Wednesday, January 4, 2012
As noted in an earlier post, the baby bald eagle, PRISCILLA, came to me on Thanksgiving Day suffering from severe mercury poisoning. She was unable to fly, wouldn't eat, was extremely aggressive and had a swollen right foot.
Since that time she's made steady progress altho her mercury levels have not gone down at all. I put her in a larger mew a couple weeks ago. For the first week or so I had to cut up her food into small pieces and line them up on top of the perch she was finally able to fly to. Then last week she started eating on her own, whole trout and parts of rabbits and rats.

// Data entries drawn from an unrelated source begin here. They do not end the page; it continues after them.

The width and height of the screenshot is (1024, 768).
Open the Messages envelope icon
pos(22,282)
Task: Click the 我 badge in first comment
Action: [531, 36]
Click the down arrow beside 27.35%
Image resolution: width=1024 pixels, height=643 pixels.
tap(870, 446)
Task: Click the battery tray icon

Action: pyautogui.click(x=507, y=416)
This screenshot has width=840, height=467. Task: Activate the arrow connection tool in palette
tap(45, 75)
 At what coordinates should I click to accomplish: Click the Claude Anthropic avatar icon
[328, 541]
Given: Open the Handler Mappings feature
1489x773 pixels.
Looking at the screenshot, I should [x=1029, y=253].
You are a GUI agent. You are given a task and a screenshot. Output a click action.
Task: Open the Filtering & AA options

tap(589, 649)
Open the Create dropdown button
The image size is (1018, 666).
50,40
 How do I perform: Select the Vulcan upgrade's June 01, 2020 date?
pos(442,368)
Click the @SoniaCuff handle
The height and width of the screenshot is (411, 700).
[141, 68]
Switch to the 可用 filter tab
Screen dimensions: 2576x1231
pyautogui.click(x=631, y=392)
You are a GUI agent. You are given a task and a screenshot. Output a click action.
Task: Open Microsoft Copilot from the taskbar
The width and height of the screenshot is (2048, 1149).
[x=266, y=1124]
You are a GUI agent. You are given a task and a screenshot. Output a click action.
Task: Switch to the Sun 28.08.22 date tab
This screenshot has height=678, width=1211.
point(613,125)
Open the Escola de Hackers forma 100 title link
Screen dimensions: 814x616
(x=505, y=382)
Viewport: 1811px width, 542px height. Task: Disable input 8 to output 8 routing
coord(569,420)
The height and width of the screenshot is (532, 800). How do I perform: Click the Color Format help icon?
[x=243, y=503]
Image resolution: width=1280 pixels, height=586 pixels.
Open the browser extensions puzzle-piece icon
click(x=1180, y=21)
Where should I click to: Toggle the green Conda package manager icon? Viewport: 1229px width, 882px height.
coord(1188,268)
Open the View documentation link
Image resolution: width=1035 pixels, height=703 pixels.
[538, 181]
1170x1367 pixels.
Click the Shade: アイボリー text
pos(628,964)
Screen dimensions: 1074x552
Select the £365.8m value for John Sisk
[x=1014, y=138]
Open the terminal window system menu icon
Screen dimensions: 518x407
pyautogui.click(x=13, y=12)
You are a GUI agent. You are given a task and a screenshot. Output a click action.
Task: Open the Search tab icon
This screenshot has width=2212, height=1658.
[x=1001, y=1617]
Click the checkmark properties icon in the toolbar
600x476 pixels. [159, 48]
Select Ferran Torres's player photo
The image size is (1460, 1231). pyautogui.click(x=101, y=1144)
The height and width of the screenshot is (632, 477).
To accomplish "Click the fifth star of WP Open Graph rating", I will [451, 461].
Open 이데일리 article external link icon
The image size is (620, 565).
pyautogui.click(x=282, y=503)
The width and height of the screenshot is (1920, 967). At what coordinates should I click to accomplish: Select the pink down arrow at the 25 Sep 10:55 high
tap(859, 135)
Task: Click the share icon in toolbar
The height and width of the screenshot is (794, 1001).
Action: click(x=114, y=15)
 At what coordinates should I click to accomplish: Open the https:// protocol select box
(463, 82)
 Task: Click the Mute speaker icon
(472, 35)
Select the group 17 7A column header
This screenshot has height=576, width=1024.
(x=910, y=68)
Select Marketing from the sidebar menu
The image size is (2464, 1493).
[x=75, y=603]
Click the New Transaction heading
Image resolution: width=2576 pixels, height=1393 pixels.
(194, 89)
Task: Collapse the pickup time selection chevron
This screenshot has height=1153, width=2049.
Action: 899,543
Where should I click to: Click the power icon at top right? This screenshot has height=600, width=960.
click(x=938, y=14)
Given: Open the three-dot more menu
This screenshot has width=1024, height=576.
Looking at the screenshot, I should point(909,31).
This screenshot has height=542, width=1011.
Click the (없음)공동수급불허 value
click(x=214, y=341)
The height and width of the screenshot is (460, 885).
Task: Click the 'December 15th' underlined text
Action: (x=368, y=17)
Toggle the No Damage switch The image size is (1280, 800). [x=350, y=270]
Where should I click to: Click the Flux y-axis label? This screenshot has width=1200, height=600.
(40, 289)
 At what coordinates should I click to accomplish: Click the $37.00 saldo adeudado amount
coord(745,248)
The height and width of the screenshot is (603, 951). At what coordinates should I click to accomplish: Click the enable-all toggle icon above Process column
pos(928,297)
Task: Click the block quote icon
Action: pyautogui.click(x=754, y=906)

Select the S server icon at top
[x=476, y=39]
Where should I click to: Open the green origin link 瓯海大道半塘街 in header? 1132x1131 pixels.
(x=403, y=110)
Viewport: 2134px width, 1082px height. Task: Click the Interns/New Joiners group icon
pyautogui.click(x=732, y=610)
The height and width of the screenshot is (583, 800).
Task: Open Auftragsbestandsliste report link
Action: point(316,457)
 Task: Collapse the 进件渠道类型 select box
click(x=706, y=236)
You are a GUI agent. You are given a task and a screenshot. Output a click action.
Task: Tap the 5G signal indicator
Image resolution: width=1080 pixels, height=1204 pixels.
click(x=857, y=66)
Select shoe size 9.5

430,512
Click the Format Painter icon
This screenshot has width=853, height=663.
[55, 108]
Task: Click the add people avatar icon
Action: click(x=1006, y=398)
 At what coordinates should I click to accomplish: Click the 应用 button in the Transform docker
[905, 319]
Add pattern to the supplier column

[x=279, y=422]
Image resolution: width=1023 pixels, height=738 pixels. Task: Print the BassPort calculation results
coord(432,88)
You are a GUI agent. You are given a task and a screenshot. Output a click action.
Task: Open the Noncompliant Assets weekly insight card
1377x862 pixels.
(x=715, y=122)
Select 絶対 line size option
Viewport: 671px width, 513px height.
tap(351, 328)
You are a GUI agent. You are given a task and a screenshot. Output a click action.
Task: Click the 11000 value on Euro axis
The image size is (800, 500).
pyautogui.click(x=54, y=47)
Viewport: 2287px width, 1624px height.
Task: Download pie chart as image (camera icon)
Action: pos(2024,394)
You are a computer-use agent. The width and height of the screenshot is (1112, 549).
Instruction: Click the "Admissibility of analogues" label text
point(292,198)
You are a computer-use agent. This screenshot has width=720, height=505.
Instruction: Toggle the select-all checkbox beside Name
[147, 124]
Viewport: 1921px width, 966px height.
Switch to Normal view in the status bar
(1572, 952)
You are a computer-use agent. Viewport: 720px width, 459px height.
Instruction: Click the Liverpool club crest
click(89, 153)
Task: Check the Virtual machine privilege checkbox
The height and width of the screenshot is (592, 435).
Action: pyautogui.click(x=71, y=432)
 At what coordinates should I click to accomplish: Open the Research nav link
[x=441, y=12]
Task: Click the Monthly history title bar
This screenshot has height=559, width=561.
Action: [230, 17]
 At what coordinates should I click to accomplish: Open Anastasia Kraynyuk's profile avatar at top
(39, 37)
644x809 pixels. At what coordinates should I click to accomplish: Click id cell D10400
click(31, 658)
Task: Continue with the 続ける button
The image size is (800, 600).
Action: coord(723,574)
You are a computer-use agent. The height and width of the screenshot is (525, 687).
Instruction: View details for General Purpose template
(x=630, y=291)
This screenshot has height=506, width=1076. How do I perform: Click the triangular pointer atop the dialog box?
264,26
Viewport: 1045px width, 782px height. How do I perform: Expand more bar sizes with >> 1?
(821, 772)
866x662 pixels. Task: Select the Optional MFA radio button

This morning I put her into my eagle flight barn to see just how strong she has become. She surprised me by flying the entire 80' length and back again. These two photos show her on the tower, a bit higher than I can reach, and on the highest wall perch at the 20' high opposite end of the barn.
She will have her blood drawn one more time next week and then no matter what the test shows I'll take her to a great habitat and release her. As she came in here weighing 10 pounds, a super weight for a baby only 8 months old, she obvioulsy knows how to find and catch food. No training will be needed.